Source data
= Beginning of Section =

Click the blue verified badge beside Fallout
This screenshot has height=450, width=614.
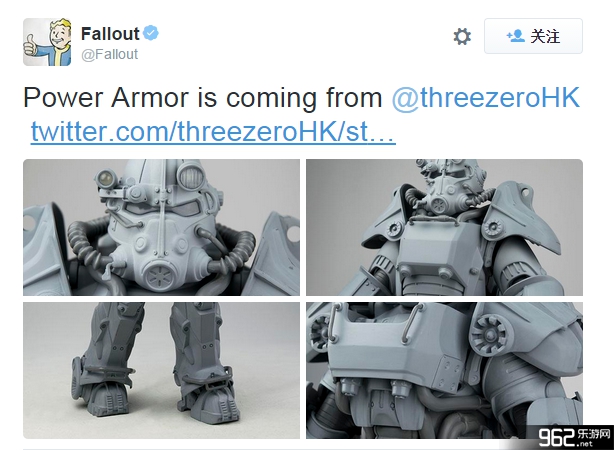(151, 33)
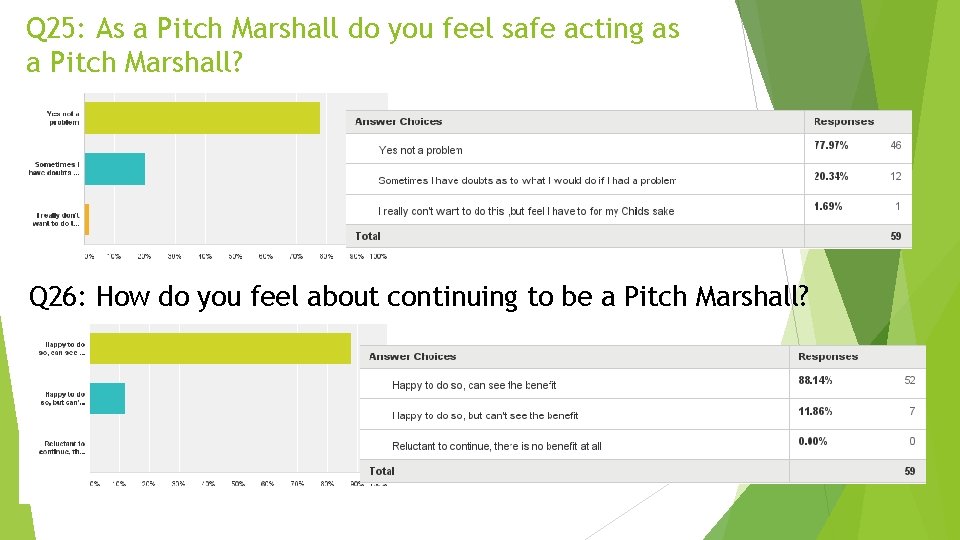Click the 88.14% response value

815,380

= End of Section =

The response consists of the data above printed line for line, with no pictures.

• _Task answer_
Click the blue verified badge beside Fallout
This screenshot has height=450, width=614.
(151, 33)
Click the 88.14% response value

815,380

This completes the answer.